> _Exercise goal_:
Set out every line of the records below as a Markdown table with the columns Number and Entry. Leave out blank lines.

> _Working data_:
------------------------
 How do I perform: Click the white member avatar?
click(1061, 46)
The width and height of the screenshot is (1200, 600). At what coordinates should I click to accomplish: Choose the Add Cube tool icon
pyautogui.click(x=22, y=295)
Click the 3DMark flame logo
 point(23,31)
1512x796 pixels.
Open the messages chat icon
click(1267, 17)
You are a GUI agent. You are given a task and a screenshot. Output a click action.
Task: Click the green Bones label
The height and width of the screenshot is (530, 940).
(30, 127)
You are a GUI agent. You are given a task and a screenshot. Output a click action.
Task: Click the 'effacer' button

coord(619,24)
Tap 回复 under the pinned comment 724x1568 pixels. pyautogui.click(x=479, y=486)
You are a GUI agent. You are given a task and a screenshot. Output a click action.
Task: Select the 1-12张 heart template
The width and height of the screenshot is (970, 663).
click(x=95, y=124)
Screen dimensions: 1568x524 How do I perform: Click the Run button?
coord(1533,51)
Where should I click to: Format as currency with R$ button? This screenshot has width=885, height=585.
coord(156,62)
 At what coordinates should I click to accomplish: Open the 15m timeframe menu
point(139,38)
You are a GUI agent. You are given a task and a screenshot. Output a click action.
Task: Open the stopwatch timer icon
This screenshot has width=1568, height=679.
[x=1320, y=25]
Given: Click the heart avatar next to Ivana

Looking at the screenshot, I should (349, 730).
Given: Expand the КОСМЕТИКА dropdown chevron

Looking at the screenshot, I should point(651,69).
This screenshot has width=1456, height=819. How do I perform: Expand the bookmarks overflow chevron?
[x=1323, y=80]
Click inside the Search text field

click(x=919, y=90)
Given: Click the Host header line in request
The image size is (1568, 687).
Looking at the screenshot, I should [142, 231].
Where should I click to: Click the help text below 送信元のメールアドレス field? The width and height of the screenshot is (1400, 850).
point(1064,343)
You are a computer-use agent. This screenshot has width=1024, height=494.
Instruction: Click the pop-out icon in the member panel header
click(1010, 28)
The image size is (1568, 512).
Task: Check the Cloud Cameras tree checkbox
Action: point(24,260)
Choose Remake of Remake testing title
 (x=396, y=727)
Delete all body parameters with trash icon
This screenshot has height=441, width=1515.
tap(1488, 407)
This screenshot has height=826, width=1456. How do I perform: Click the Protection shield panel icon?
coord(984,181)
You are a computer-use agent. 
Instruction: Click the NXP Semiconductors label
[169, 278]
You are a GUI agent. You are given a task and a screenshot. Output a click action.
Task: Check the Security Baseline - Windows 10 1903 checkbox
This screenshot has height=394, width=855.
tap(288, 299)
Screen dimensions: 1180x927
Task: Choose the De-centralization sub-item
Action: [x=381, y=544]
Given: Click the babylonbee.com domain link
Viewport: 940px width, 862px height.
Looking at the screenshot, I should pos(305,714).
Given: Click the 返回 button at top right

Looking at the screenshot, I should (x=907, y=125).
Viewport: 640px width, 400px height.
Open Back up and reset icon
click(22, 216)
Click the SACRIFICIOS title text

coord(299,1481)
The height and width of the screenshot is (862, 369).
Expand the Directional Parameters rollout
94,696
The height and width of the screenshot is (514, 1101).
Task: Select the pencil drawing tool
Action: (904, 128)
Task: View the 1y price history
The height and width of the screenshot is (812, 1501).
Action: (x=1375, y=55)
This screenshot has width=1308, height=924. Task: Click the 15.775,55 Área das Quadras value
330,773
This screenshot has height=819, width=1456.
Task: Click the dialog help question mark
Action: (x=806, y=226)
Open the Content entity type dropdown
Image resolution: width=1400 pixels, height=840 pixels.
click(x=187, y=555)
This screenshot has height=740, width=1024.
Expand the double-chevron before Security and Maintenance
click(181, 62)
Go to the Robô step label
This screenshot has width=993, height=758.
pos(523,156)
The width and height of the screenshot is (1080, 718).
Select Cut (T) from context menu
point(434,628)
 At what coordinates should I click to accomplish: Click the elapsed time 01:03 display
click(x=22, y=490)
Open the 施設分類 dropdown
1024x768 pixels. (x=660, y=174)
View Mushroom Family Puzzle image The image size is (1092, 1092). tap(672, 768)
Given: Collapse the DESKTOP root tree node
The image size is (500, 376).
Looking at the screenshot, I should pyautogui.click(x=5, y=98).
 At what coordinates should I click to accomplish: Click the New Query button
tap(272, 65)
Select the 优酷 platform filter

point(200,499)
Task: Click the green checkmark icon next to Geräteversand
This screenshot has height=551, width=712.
------------------------
> _Task solution_:
| Number | Entry |
|---|---|
| 1 |  How do I perform: Click the white member avatar? |
| 2 | click(1061, 46) |
| 3 | The width and height of the screenshot is (1200, 600). At what coordinates should I click to accomplish: Choose the Add Cube tool icon |
| 4 | pyautogui.click(x=22, y=295) |
| 5 | Click the 3DMark flame logo |
| 6 |  point(23,31) |
| 7 | 1512x796 pixels. |
| 8 | Open the messages chat icon |
| 9 | click(1267, 17) |
| 10 | You are a GUI agent. You are given a task and a screenshot. Output a click action. |
| 11 | Task: Click the green Bones label |
| 12 | The height and width of the screenshot is (530, 940). |
| 13 | (30, 127) |
| 14 | You are a GUI agent. You are given a task and a screenshot. Output a click action. |
| 15 | Task: Click the 'effacer' button |
| 16 | coord(619,24) |
| 17 | Tap 回复 under the pinned comment 724x1568 pixels. pyautogui.click(x=479, y=486) |
| 18 | You are a GUI agent. You are given a task and a screenshot. Output a click action. |
| 19 | Task: Select the 1-12张 heart template |
| 20 | The width and height of the screenshot is (970, 663). |
| 21 | click(x=95, y=124) |
| 22 | Screen dimensions: 1568x524 How do I perform: Click the Run button? |
| 23 | coord(1533,51) |
| 24 | Where should I click to: Format as currency with R$ button? This screenshot has width=885, height=585. |
| 25 | coord(156,62) |
| 26 |  At what coordinates should I click to accomplish: Open the 15m timeframe menu |
| 27 | point(139,38) |
| 28 | You are a GUI agent. You are given a task and a screenshot. Output a click action. |
| 29 | Task: Open the stopwatch timer icon |
| 30 | This screenshot has width=1568, height=679. |
| 31 | [x=1320, y=25] |
| 32 | Given: Click the heart avatar next to Ivana |
| 33 | Looking at the screenshot, I should (349, 730). |
| 34 | Given: Expand the КОСМЕТИКА dropdown chevron |
| 35 | Looking at the screenshot, I should point(651,69). |
| 36 | This screenshot has width=1456, height=819. How do I perform: Expand the bookmarks overflow chevron? |
| 37 | [x=1323, y=80] |
| 38 | Click inside the Search text field |
| 39 | click(x=919, y=90) |
| 40 | Given: Click the Host header line in request |
| 41 | The image size is (1568, 687). |
| 42 | Looking at the screenshot, I should [142, 231]. |
| 43 | Where should I click to: Click the help text below 送信元のメールアドレス field? The width and height of the screenshot is (1400, 850). |
| 44 | point(1064,343) |
| 45 | You are a computer-use agent. This screenshot has width=1024, height=494. |
| 46 | Instruction: Click the pop-out icon in the member panel header |
| 47 | click(1010, 28) |
| 48 | The image size is (1568, 512). |
| 49 | Task: Check the Cloud Cameras tree checkbox |
| 50 | Action: point(24,260) |
| 51 | Choose Remake of Remake testing title |
| 52 |  (x=396, y=727) |
| 53 | Delete all body parameters with trash icon |
| 54 | This screenshot has height=441, width=1515. |
| 55 | tap(1488, 407) |
| 56 | This screenshot has height=826, width=1456. How do I perform: Click the Protection shield panel icon? |
| 57 | coord(984,181) |
| 58 | You are a computer-use agent.  |
| 59 | Instruction: Click the NXP Semiconductors label |
| 60 | [169, 278] |
| 61 | You are a GUI agent. You are given a task and a screenshot. Output a click action. |
| 62 | Task: Check the Security Baseline - Windows 10 1903 checkbox |
| 63 | This screenshot has height=394, width=855. |
| 64 | tap(288, 299) |
| 65 | Screen dimensions: 1180x927 |
| 66 | Task: Choose the De-centralization sub-item |
| 67 | Action: [x=381, y=544] |
| 68 | Given: Click the babylonbee.com domain link |
| 69 | Viewport: 940px width, 862px height. |
| 70 | Looking at the screenshot, I should pos(305,714). |
| 71 | Given: Click the 返回 button at top right |
| 72 | Looking at the screenshot, I should (x=907, y=125). |
| 73 | Viewport: 640px width, 400px height. |
| 74 | Open Back up and reset icon |
| 75 | click(22, 216) |
| 76 | Click the SACRIFICIOS title text |
| 77 | coord(299,1481) |
| 78 | The height and width of the screenshot is (862, 369). |
| 79 | Expand the Directional Parameters rollout |
| 80 | 94,696 |
| 81 | The height and width of the screenshot is (514, 1101). |
| 82 | Task: Select the pencil drawing tool |
| 83 | Action: (904, 128) |
| 84 | Task: View the 1y price history |
| 85 | The height and width of the screenshot is (812, 1501). |
| 86 | Action: (x=1375, y=55) |
| 87 | This screenshot has width=1308, height=924. Task: Click the 15.775,55 Área das Quadras value |
| 88 | 330,773 |
| 89 | This screenshot has height=819, width=1456. |
| 90 | Task: Click the dialog help question mark |
| 91 | Action: (x=806, y=226) |
| 92 | Open the Content entity type dropdown |
| 93 | Image resolution: width=1400 pixels, height=840 pixels. |
| 94 | click(x=187, y=555) |
| 95 | This screenshot has height=740, width=1024. |
| 96 | Expand the double-chevron before Security and Maintenance |
| 97 | click(181, 62) |
| 98 | Go to the Robô step label |
| 99 | This screenshot has width=993, height=758. |
| 100 | pos(523,156) |
| 101 | The width and height of the screenshot is (1080, 718). |
| 102 | Select Cut (T) from context menu |
| 103 | point(434,628) |
| 104 |  At what coordinates should I click to accomplish: Click the elapsed time 01:03 display |
| 105 | click(x=22, y=490) |
| 106 | Open the 施設分類 dropdown |
| 107 | 1024x768 pixels. (x=660, y=174) |
| 108 | View Mushroom Family Puzzle image The image size is (1092, 1092). tap(672, 768) |
| 109 | Given: Collapse the DESKTOP root tree node |
| 110 | The image size is (500, 376). |
| 111 | Looking at the screenshot, I should pyautogui.click(x=5, y=98). |
| 112 |  At what coordinates should I click to accomplish: Click the New Query button |
| 113 | tap(272, 65) |
| 114 | Select the 优酷 platform filter |
| 115 | point(200,499) |
| 116 | Task: Click the green checkmark icon next to Geräteversand |
| 117 | This screenshot has height=551, width=712. |